--- Dataset extract Enclosed Below ---
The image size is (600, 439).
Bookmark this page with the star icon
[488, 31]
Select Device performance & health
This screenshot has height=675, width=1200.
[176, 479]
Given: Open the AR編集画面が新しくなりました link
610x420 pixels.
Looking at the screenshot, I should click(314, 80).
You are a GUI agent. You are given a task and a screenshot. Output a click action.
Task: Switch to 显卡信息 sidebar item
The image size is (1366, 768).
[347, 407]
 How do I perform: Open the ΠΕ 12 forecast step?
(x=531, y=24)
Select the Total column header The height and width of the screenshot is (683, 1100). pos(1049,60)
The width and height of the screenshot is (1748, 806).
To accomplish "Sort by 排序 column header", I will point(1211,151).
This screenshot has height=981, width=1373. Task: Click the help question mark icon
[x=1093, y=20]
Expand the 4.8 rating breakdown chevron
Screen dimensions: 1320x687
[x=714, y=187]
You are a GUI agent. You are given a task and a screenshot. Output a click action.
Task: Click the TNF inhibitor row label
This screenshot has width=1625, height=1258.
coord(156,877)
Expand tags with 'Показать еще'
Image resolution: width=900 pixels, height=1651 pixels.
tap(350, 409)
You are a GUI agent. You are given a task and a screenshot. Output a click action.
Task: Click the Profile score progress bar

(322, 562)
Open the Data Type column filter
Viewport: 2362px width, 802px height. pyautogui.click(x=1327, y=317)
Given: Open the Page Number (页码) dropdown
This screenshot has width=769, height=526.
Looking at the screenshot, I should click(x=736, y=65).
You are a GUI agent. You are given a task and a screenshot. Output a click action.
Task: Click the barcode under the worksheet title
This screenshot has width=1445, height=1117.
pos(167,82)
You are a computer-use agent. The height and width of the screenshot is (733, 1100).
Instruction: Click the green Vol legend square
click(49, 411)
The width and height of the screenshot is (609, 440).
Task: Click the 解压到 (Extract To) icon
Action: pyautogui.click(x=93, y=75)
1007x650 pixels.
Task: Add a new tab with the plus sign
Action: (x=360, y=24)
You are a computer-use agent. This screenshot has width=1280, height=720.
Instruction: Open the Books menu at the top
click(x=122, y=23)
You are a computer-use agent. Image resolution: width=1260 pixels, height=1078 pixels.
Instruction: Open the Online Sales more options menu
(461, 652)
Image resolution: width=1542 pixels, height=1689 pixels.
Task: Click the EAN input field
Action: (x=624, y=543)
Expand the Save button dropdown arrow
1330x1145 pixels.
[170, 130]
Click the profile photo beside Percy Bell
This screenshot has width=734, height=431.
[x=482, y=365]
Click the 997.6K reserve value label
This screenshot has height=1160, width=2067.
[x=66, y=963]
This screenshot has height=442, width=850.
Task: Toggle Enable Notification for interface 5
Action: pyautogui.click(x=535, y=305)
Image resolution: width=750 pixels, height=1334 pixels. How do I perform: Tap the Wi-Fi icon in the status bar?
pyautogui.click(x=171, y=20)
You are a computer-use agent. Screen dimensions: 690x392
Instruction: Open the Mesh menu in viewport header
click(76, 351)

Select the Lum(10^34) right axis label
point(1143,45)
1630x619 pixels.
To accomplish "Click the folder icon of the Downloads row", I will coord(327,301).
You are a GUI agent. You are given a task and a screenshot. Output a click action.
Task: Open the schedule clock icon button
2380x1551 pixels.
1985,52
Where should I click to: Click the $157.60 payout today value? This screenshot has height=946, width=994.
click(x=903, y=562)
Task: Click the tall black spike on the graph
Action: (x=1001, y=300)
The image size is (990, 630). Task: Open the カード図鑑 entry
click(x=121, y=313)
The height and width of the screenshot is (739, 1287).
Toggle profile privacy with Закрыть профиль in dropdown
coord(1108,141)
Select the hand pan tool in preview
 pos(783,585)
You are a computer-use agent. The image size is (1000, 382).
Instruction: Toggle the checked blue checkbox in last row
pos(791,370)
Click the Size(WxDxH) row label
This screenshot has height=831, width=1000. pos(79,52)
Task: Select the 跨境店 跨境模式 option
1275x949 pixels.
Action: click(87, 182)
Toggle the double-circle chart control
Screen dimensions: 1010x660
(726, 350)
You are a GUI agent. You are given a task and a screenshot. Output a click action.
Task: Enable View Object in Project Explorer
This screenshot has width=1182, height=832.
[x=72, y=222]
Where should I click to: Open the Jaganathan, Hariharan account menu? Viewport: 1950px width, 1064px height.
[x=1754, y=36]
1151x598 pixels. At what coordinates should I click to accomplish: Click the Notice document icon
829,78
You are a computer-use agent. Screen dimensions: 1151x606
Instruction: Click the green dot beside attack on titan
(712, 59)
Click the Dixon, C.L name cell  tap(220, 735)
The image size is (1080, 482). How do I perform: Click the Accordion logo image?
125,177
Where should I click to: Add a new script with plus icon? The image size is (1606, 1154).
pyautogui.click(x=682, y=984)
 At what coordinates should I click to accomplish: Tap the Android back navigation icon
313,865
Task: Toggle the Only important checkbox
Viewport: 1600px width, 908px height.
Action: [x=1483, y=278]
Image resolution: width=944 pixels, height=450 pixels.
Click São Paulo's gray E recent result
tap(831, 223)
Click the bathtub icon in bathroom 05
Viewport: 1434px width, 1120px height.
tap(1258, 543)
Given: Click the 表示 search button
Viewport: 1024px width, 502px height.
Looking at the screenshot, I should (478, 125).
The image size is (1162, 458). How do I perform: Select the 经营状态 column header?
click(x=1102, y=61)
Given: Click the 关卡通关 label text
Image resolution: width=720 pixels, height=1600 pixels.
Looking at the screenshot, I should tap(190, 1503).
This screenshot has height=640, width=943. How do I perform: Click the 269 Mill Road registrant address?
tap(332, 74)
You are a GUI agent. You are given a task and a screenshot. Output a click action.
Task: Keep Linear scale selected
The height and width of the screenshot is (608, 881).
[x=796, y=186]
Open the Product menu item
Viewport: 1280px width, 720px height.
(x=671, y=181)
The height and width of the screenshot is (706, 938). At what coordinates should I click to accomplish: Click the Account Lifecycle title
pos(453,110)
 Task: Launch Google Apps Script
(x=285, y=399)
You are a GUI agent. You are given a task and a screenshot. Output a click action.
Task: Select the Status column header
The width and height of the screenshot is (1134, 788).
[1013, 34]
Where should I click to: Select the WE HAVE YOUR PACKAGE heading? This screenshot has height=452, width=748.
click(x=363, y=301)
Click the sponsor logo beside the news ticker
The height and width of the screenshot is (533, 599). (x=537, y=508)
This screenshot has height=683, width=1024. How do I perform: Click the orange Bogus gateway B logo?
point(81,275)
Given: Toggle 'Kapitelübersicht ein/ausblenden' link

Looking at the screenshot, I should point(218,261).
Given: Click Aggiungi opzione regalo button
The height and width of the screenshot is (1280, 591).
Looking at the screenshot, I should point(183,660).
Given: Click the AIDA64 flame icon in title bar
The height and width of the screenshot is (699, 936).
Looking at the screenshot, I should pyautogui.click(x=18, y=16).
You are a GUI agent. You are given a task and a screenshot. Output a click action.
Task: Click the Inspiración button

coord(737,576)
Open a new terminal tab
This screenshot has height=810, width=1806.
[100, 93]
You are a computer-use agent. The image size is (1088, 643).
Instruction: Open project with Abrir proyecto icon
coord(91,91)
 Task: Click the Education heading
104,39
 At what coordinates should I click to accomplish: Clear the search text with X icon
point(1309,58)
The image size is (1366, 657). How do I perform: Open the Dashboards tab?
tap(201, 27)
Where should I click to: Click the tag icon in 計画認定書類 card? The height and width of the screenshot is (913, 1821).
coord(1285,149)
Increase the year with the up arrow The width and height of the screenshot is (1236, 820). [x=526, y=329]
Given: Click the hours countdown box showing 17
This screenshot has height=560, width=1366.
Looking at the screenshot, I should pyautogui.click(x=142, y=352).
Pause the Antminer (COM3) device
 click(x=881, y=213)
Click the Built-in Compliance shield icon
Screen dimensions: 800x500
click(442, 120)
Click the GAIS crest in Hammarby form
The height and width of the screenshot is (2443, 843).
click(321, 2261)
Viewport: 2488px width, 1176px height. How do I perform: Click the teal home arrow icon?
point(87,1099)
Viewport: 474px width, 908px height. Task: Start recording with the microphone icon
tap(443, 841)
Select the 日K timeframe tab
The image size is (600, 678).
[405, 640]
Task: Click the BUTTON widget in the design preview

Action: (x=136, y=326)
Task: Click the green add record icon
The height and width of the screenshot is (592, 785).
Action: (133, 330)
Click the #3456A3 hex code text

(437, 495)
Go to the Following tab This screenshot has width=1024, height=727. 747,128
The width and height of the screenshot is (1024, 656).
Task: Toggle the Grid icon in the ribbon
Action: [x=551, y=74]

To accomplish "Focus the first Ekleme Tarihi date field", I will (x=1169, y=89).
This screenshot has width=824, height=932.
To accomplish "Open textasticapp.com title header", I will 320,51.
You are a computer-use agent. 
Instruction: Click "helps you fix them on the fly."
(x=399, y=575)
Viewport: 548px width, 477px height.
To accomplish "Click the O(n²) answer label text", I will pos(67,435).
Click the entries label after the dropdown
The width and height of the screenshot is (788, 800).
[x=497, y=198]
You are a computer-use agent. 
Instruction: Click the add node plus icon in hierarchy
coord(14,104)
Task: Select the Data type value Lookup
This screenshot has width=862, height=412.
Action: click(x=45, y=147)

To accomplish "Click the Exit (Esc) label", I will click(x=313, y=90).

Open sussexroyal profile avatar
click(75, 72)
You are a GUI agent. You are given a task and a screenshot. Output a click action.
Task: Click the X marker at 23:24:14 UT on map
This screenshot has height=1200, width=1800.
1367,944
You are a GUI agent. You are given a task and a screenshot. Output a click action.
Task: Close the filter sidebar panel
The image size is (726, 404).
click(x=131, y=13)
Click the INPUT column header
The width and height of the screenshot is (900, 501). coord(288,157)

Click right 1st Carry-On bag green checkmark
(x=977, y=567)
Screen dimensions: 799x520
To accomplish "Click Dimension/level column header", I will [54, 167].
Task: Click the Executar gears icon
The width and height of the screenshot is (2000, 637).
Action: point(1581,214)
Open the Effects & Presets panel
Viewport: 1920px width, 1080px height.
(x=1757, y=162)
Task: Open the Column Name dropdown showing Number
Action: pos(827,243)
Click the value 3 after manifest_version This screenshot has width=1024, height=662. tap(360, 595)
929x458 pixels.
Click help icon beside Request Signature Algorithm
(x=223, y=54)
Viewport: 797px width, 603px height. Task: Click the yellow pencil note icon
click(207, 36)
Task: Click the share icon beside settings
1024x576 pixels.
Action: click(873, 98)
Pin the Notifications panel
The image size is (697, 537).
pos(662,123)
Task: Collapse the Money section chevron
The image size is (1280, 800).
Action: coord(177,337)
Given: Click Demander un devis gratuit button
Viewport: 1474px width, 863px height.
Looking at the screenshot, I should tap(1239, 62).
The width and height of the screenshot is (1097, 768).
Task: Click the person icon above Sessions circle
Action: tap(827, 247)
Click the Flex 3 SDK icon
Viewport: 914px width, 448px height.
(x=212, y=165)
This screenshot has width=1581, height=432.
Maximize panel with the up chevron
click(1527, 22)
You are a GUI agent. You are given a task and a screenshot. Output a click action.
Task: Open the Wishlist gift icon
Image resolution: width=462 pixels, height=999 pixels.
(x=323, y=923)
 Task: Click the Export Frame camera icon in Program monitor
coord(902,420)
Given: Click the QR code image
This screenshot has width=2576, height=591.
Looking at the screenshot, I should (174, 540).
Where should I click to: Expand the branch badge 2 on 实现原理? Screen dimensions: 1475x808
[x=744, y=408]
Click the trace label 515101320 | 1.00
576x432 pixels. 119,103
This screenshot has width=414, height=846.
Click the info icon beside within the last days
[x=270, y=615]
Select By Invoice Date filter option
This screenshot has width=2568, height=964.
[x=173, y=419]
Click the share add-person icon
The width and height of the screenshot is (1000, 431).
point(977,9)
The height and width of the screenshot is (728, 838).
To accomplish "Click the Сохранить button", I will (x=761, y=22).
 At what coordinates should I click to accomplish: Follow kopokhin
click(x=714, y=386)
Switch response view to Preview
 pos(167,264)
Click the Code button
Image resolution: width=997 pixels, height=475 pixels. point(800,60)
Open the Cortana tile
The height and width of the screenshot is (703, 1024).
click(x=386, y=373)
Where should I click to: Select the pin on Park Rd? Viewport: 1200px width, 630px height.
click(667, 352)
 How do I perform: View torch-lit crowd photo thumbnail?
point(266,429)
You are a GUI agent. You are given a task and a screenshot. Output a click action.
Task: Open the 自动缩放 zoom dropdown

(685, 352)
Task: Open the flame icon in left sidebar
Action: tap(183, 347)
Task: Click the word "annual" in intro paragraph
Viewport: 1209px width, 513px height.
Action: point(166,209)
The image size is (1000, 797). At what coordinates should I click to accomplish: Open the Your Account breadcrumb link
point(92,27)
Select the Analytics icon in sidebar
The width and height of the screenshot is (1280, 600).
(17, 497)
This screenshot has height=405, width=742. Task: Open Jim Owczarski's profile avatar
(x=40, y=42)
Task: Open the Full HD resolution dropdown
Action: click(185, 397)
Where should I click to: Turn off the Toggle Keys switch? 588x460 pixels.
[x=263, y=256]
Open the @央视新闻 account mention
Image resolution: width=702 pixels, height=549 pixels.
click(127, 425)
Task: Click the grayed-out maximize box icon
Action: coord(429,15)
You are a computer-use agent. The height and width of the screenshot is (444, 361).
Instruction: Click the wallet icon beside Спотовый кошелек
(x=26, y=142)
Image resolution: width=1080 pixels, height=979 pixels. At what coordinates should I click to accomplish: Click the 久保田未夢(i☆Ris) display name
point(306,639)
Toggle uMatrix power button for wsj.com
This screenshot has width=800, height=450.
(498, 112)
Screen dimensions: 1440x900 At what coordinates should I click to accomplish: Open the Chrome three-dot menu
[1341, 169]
--- End of Enclosed Dataset extract ---
■ Task prompt:
I'd like the lines above from the one with "1275x949 pixels." up to and including the one with "Task: Enable View Object in Project Explorer" copied exactly, with no other lines.

■ Solution for this exercise:
1275x949 pixels.
Action: click(87, 182)
Toggle the double-circle chart control
Screen dimensions: 1010x660
(726, 350)
You are a GUI agent. You are given a task and a screenshot. Output a click action.
Task: Enable View Object in Project Explorer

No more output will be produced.